Collected data entries:
------------------------
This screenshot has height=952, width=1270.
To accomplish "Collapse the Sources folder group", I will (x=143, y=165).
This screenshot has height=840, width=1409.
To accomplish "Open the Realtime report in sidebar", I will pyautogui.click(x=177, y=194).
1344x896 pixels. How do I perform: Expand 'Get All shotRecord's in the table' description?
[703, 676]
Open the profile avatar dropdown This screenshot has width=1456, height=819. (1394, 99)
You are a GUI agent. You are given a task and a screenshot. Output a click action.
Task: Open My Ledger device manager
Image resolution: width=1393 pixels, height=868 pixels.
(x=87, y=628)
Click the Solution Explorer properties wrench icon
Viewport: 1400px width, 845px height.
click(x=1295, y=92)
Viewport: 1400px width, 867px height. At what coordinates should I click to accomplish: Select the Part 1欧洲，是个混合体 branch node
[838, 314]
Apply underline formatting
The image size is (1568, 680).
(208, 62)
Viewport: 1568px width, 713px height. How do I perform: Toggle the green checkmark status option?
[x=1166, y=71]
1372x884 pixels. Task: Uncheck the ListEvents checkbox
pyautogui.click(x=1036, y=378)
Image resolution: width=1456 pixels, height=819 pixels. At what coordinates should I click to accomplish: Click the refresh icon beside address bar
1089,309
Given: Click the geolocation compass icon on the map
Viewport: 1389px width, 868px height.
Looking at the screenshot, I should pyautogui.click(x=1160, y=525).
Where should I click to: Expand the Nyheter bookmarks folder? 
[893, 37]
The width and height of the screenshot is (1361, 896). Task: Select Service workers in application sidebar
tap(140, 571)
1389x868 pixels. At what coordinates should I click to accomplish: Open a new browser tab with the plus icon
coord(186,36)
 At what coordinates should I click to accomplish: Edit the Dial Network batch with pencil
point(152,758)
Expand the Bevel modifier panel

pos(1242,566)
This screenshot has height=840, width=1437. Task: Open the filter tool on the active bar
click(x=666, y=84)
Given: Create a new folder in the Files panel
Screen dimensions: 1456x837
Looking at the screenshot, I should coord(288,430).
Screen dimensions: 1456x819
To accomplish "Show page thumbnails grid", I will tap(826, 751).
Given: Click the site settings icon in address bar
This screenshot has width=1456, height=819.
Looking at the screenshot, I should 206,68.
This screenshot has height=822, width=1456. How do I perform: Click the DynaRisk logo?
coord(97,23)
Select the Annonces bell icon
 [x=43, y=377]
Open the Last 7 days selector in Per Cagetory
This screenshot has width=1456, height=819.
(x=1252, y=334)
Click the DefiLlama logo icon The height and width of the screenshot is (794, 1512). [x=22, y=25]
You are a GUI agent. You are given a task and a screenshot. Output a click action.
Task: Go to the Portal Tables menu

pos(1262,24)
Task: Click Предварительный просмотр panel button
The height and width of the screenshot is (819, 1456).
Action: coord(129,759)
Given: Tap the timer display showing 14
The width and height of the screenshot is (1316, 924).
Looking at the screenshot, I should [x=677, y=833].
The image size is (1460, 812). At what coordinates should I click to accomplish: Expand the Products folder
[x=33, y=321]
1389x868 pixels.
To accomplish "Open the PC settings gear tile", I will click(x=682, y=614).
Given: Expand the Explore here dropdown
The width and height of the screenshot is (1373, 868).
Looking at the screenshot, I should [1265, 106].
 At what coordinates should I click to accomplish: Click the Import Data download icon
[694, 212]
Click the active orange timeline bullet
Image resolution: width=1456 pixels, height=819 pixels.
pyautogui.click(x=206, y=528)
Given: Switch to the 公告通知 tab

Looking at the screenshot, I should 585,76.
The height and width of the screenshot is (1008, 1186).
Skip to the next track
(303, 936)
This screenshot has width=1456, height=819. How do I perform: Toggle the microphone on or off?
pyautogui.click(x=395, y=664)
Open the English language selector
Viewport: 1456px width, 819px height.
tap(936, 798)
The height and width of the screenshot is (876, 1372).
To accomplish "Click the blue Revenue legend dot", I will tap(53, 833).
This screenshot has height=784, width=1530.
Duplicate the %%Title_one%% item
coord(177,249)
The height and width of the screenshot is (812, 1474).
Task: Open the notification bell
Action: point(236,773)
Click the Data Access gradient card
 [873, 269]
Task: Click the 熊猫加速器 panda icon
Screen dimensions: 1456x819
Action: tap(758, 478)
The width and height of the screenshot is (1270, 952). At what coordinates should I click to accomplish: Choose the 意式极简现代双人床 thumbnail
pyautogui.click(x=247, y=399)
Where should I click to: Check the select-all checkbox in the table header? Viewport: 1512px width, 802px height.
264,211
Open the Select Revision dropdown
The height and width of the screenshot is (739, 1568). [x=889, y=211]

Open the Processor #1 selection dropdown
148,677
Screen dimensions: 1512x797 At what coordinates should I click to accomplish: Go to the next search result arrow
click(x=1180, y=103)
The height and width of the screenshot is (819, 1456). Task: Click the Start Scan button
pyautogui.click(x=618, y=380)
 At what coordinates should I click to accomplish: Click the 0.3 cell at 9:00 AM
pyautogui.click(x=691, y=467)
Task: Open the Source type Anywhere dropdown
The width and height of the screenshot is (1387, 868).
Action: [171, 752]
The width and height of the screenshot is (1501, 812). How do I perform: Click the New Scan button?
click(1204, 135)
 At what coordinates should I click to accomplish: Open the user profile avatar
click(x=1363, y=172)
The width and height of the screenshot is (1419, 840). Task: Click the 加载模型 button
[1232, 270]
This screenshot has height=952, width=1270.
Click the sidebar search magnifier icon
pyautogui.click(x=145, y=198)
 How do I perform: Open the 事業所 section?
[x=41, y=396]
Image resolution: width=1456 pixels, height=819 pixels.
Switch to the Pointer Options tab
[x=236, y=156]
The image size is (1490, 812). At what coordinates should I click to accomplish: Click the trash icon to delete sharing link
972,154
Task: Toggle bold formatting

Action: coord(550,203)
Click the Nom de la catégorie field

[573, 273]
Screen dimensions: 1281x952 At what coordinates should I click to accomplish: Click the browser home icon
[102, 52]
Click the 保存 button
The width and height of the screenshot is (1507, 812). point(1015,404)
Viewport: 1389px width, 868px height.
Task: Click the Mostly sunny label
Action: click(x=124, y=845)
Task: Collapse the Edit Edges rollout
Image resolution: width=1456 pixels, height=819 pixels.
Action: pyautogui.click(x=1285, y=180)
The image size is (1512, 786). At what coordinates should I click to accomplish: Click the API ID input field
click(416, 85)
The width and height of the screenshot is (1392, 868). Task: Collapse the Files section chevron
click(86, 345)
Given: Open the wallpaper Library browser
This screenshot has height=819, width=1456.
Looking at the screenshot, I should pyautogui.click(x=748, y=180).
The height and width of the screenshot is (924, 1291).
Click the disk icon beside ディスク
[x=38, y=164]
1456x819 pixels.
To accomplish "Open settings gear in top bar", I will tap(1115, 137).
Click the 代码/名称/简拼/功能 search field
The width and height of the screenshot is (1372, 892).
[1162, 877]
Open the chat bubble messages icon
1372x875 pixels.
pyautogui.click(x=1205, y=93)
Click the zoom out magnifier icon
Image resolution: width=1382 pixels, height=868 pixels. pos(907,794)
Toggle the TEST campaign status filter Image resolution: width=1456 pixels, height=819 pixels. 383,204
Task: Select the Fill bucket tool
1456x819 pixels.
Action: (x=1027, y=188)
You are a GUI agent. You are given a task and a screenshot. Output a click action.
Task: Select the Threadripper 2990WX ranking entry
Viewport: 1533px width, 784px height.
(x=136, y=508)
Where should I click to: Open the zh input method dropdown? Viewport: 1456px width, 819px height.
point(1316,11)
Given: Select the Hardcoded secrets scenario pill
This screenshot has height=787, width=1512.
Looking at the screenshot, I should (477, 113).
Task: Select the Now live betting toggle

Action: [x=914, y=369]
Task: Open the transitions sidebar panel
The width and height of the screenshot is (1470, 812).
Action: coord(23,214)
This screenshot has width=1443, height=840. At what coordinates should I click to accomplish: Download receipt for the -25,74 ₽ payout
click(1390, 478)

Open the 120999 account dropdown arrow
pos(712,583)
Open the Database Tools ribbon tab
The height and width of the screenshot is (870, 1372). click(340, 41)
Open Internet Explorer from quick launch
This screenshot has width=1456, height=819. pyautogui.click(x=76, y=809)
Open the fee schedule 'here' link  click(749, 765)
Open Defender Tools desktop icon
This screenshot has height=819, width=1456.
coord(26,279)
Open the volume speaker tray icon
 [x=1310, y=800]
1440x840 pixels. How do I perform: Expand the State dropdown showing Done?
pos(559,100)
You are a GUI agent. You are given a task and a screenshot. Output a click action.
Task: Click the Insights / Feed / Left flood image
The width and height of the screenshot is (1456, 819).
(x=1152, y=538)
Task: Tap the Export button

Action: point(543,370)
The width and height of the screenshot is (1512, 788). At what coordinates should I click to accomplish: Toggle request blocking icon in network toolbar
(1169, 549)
------------------------
-- YOUR ASSIGNMENT --
Find the word "selector" in the records and pull out each line that has it.

-- THE ANSWER --
Open the Last 7 days selector in Per Cagetory
Open the English language selector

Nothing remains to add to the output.